The Telegraph reports that three swimmers were attacked by sea lions in the space of a week around the same area in San Francisco Bay. The attacks prompted officials to close the Aquatic Park Cove, a popular spot for swimming near Fisherman’s Wharf.
Aquatic Park Cove is part of the San Francisco Maritime National Historic Park, which is run by the National Park Service.
“For public safety, the Aquatic Park Cove has been closed to swimming until Wednesday, December 20. Swimmers have received marine mammal bites in the last several days,” explained the San Francisco Maritime National Historic Park, in a statement on its website.
The attacks prompted the closure of Aquatic Park Cove to swimmers on Dec. 15. The Cove was initially scheduled to re-open on Monday Dec. 18. However, on Monday, officials announced that the site would be closed to swimmers until Wednesday.
On Thursday Dec. 14, San Francisco Fire Department reported that a swimmer was bitten on the arm by a sea lion in the waters off Aquatic Park Cove.
The San Francisco Police Department’s Marine Unit applied a tourniquet to the man’s arm before he was taken to hospital, according to the Sacramento Bee.
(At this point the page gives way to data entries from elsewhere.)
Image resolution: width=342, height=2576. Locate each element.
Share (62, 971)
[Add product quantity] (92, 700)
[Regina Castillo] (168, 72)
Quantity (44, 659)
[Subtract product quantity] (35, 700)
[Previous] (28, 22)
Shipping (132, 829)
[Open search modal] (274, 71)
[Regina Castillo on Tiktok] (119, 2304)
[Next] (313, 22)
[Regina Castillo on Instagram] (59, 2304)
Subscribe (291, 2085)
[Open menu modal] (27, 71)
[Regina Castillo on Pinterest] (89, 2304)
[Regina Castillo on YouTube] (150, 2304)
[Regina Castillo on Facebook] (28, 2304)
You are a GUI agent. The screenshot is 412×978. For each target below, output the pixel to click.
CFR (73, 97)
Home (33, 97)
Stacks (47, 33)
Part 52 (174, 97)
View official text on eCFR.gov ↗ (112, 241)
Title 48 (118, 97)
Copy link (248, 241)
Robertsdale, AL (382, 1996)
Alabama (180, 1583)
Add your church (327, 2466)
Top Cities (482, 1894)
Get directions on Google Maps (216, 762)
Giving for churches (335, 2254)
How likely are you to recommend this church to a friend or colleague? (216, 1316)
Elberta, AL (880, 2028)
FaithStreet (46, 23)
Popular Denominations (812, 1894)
A second swimmer was reportedly bitten in the groin by a sea lion on Friday morning.
The Telegraph reports that a third swimmer was bitten earlier in the week but sustained only minor injuries and did not require medical treatment.
At this stage, it’s unclear what is causing the attacks. Fox News has reached out to the National Park Service for comment on this story.
In a 2015 case study, experts explained that biting incidents involving sea lion and seals, although not unheard of, are rare in the waters of San Francisco Bay.
“Reports of bites and contact abrasions from sea lions and harbor seals are relatively rare in open-water swimmers and typically involve the lower extremities,” explained the authors. “The majority of cases in our series occurred at low tide, and bumping of the swimmer by the animal before or after a bite was common, but no clear tide or attack pattern was identified.”
However, in 2006, a rogue sea lion menaced swimmers in San Francisco Bay, biting at least 14 people, according to the San Francisco’s Chronicle’s SFGATE website.
Earlier this year, a young girl was dragged into the water by a sea lion in Vancouver. She survived the dramatic attack, which was captured on video.